Исходный текст:
+-------+

Довженко (Марьямов) - страница 291

Он ясно Представлял себе: «Тут многие захотят меня осудить: я, кажется, сказал кое-что в защиту злополучных «измов».

Но тут же задавал прямой вопрос неизбежным будущим оппонентам:

— А разве догматический «благополучизм» не столь же небезопасен и вреден, как и все прочие вредные «измы»?[107]

«Благополучизм». Довженко нашел это словечко применительно к фильмам недавнего времени. Он любил им пользоваться, определяя одно из самых тревожных, на его взгляд, явлений в искусстве: равнодушие к действительности, бесстрастный взгляд через розовые очки, бегство от трудов, забот и подвигов реальной жизни к приглаженному и покрытому лаком благополучию книг, театральной сцены, живописных полотен, кинематографических и телевизионных экранов. Еще несколько месяцев назад такая статья была бы сочтена ересью. Теперь же в редакции устроили обсуждение. Были горячие споры. И статья появилась.

Оговорки в ней были ненапрасными. Защиту «измов» кое-кто в самом деле усмотрел в выступлении Довженко, и спор с ним продолжался в печати.

Правда, спор не такой, как прежде. Без окриков и угроз, без политических обвинений. А прошло еще полтора года, и на Первом съезде художников эта статья была горячо поддержана во многих выступлениях.

Только самого Александра Петровича уже не было в живых.

Жестокая — и обычная — несправедливость судьбы.

Эти месяцы, как мы знаем теперь, уже последние, скупо отмеренные, были полны не только счастливыми свершениями, но и множеством обещаний, которым суждено было остаться невыполненными.

+-------+

Записи:
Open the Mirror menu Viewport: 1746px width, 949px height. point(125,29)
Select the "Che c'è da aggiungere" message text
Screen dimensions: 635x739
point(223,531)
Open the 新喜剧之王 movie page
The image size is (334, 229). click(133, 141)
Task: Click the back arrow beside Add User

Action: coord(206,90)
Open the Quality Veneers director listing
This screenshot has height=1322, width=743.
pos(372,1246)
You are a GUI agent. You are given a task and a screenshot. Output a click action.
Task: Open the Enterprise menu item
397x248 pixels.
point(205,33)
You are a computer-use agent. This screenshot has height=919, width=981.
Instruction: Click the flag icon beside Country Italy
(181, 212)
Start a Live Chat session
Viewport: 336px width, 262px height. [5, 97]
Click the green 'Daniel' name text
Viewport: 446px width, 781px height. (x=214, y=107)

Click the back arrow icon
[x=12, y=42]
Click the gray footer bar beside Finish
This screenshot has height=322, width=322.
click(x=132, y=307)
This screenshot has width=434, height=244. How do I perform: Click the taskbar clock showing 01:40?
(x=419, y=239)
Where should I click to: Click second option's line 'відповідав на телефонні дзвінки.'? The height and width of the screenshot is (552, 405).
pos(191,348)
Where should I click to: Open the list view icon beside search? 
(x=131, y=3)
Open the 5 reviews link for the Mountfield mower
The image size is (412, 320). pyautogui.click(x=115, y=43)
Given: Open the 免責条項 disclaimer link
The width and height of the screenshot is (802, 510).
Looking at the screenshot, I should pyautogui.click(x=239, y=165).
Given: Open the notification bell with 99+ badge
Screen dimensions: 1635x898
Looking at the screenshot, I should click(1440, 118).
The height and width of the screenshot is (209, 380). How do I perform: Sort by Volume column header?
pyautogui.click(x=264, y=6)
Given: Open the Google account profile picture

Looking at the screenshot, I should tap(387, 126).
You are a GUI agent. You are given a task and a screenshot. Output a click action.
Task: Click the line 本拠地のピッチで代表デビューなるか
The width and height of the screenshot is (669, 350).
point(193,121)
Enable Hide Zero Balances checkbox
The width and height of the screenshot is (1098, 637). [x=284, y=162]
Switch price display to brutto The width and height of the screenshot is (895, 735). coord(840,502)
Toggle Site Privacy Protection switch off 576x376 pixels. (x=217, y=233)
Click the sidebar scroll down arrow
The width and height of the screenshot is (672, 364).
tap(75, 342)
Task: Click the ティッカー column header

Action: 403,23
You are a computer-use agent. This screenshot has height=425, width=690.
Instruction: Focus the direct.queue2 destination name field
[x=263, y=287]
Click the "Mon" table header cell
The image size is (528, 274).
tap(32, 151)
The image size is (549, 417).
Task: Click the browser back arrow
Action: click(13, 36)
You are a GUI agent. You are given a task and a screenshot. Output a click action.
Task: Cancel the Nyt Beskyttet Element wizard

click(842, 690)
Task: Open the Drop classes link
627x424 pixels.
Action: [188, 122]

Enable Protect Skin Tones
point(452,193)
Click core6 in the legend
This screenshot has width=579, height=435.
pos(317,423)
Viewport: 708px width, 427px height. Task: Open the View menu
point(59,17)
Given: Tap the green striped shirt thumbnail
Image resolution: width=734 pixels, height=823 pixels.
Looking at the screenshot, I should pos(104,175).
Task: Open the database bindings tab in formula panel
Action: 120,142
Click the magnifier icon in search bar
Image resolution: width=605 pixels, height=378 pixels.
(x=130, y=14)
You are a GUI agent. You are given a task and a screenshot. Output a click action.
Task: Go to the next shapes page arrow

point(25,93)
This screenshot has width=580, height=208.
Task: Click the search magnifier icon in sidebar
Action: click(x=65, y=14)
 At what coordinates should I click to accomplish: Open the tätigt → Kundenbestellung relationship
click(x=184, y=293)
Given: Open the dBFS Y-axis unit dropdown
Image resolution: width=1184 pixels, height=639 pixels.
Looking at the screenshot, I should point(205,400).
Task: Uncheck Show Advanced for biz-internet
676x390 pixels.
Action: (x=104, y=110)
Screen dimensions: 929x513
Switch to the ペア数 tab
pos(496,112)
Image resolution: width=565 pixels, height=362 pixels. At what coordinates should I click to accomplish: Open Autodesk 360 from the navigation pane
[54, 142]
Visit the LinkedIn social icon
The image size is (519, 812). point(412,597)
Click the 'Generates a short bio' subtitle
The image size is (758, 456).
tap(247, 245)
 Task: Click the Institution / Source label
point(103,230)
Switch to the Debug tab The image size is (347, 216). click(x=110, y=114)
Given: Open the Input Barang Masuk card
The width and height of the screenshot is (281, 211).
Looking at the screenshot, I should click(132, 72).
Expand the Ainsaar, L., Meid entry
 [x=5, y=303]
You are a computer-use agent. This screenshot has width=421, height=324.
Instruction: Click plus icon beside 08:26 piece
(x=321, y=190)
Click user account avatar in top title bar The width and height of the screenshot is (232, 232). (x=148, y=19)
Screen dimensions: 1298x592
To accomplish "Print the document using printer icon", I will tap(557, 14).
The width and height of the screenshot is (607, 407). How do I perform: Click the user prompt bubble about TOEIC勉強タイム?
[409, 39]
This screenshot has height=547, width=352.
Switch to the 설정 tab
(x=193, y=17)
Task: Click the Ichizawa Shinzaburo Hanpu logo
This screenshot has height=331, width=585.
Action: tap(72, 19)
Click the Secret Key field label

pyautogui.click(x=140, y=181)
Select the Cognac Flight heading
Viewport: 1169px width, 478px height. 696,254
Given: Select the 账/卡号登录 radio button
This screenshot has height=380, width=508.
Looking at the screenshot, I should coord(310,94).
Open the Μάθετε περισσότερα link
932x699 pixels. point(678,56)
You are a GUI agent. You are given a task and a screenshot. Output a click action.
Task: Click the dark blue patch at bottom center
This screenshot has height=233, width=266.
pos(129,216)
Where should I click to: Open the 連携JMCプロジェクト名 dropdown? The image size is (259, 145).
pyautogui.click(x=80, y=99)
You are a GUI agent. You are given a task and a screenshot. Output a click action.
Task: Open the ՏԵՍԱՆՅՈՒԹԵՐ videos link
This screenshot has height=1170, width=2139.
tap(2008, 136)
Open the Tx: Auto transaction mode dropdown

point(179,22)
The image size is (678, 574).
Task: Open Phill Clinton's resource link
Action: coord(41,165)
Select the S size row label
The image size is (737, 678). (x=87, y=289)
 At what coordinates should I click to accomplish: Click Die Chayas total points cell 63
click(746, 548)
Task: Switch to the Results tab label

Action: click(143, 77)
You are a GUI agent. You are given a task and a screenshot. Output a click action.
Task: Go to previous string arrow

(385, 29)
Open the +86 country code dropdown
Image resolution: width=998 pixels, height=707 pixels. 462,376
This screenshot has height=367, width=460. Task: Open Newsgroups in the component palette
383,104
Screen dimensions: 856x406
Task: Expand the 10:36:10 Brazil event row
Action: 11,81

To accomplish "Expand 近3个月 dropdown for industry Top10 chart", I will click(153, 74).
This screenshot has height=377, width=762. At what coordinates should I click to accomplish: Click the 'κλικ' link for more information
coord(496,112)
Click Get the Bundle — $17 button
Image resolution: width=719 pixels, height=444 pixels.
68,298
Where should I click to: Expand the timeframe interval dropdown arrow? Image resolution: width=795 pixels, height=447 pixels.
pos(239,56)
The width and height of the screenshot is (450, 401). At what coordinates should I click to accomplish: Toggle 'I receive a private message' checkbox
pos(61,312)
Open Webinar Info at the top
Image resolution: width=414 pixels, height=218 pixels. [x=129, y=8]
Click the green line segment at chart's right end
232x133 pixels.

+-------+

Продолжите текст о Довженко, начав сразу после его последнего предложения. Записи представляют собой самостоятельный материал, не связанный с текстом.

Все чаще встречаются у Довженко упоминания о болезни:

«Как тяжело болит сердце. День и ночь, непрерывно, неумолимо. Тяжелое, будто в нем сто пудов. Болят руки. И такая боль в груди, и так обессилен. Не то что ходить — сидеть уже тяжело, даже лежать…»

И снова в самой последней его поездке:

«Приехав в Каховку, я сразу почувствовал, как у меня «упало» сердце. Боль, слабость и ощущение неумолимого груза… Наверно… сюда я опоздал на двадцать лет. Для большой картины надо иметь запорожское сердце и вот те мои, прежние крылья…»

Он не сдавался.

Он снова вел любимую преподавательскую работу. На курсе, которым он руководил, учились студенты из многих стран. Пятнадцать национальностей. Один из них вспоминает с сохраненной навсегда благодарностью:

«Все экзаменаторы спрашивали у поступающих:

— Почему вы хотите стать режиссером?

Александр Петрович спросил:

— Что вы хотите сказать людям?»

Он задал самый важный для художника вопрос и сумел так учить студентов, чтобы этот вопрос уже никогда не давал о себе забыть.